# Shooting in Montgomery Count



## poolecw (Oct 8, 2009)

From what I understand, this happened during the day when Blake was filling up feeders.  




October 7--  Authorities in Montgomery County are trying to find out what caused a shooting about noon Wednesday which left one man dead and another seriously injured.

Montgomery County Sheriff Clarence Sanders says Joseph Hale of the Old Bethel Road died from a .22 caliber gunshot wound to the head.  Blake Palmer of Taylor Springs Road suffered a 20 guage shotgun wound to his face and was transferred from Meadows Regional Medical Center in Vidalia to a Savannah hospital.

According to the sheriff, Palmer and Mark Spivey of Kibbee were together in Palmer's truck when they met Hale on Ferguson Road, one of the county's rural dirt roads.

"From what we can find out right now, and I'm not sure about all this now, Hale pulled up there where they were and Hale drawed a shotgun on Mark Spivey and Mark took his hand and shoved the barrel of the gun over and Hale undoubtedly pulled the trigger and it hit Blake.  Then Blake went to his truck and got his rifle and shot through the back window of the truck and it hit Hale in the back of the head.  Basically, that's what we're trying to figure out, but as far as knowing for sure, I don't know for sure.  All I can tell you is somebody shot somebody and somebody shot the other one," the sheriff said.

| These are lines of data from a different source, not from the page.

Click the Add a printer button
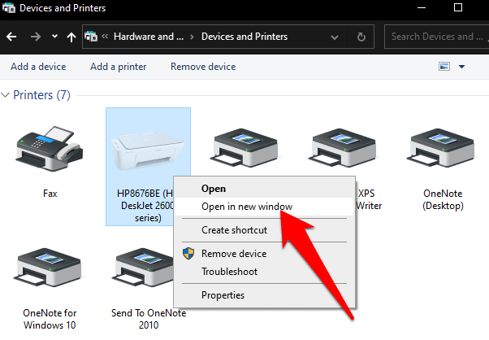The width and height of the screenshot is (489, 340). 119,67
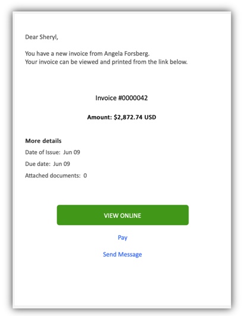Click the More details heading
Image resolution: width=247 pixels, height=316 pixels.
[x=43, y=140]
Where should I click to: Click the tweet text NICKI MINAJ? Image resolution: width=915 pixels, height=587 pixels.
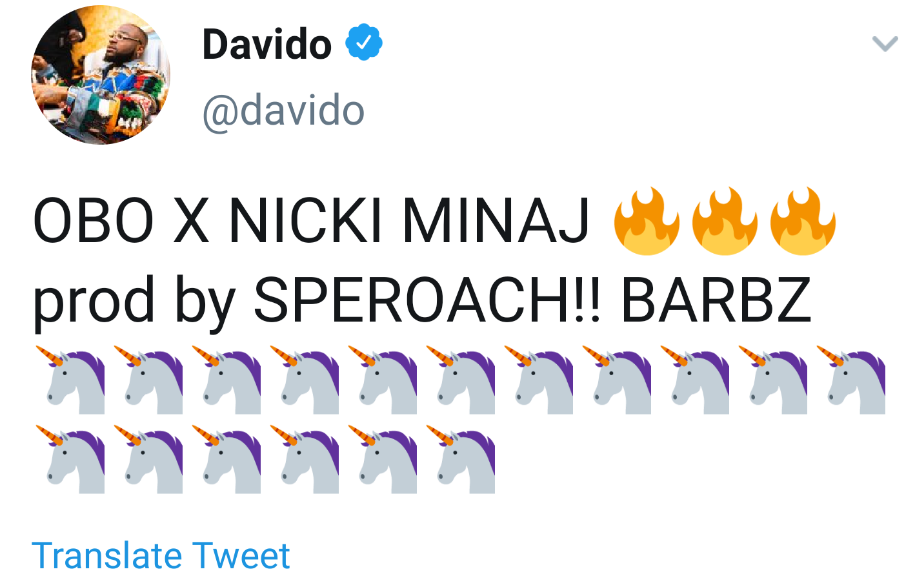pos(409,221)
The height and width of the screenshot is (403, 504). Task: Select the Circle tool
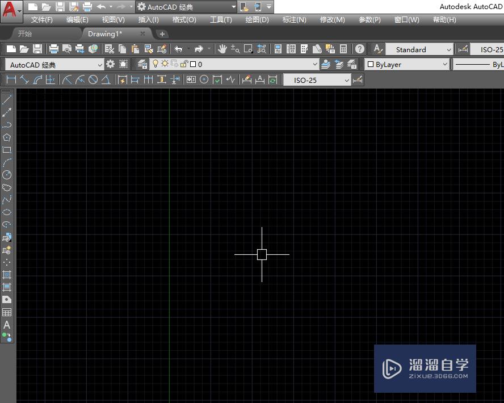point(7,175)
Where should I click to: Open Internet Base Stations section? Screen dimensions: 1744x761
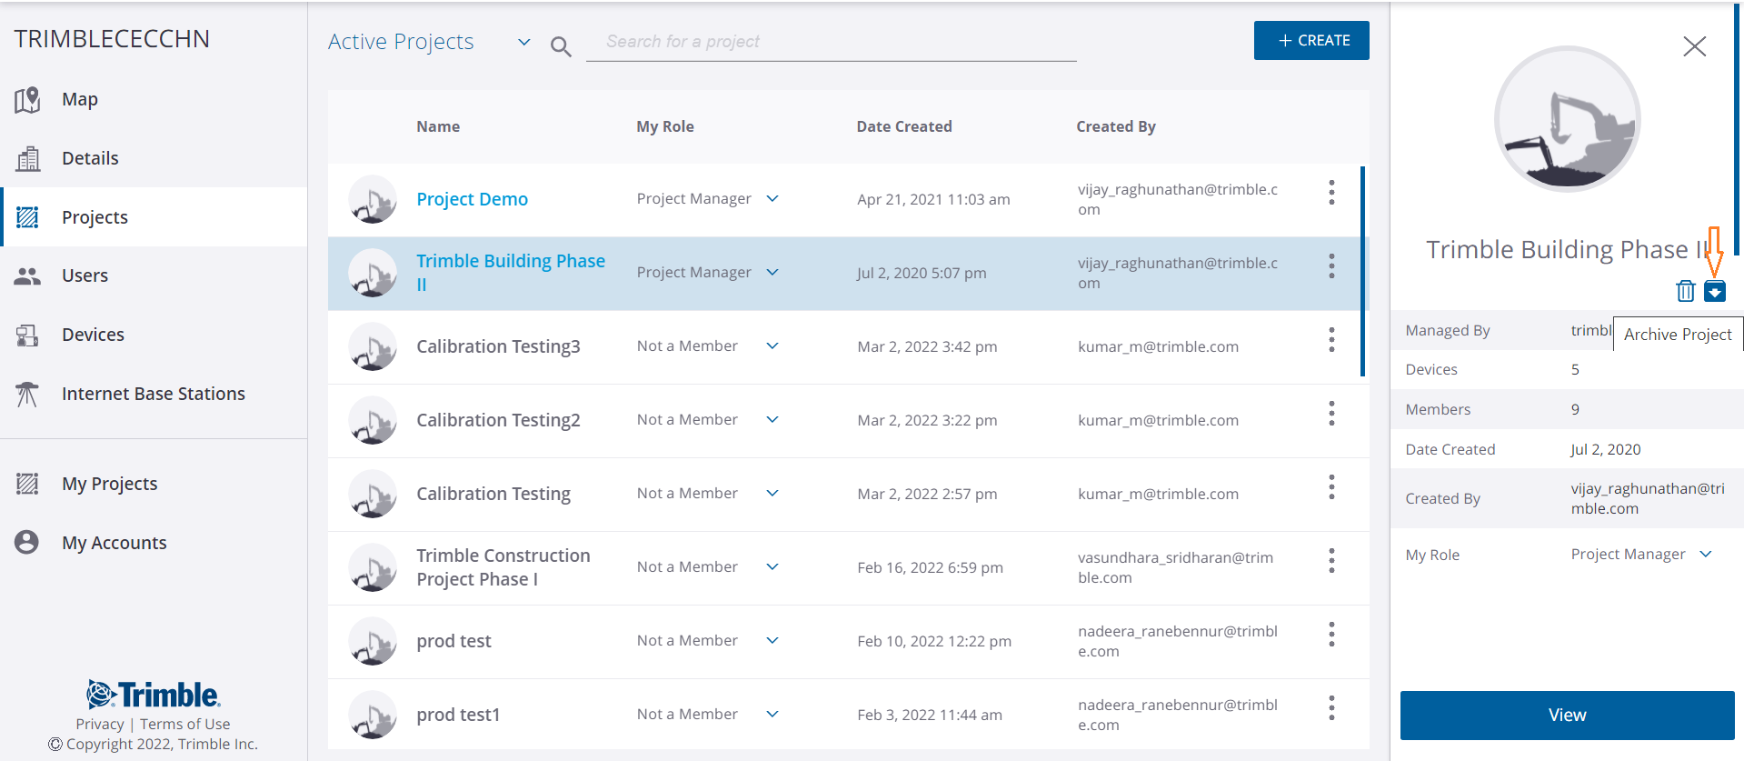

Sheriff Sanders says Palmer and Spivey went to a nearby house after the shooting and called 911 after which they returned to the scene.

He says the GBI is helping his office with the investigation.


----------



## Brad McDaniel (Oct 8, 2009)

terrible, terrible. Hope Blake is ok.


----------



## poolecw (Oct 9, 2009)

My uncle talked to his best friend today.  He is doing good.  Part of his ear was shot off and he got alot of powder burn on the side of his face and in his eye.

I hope it works out for him.


----------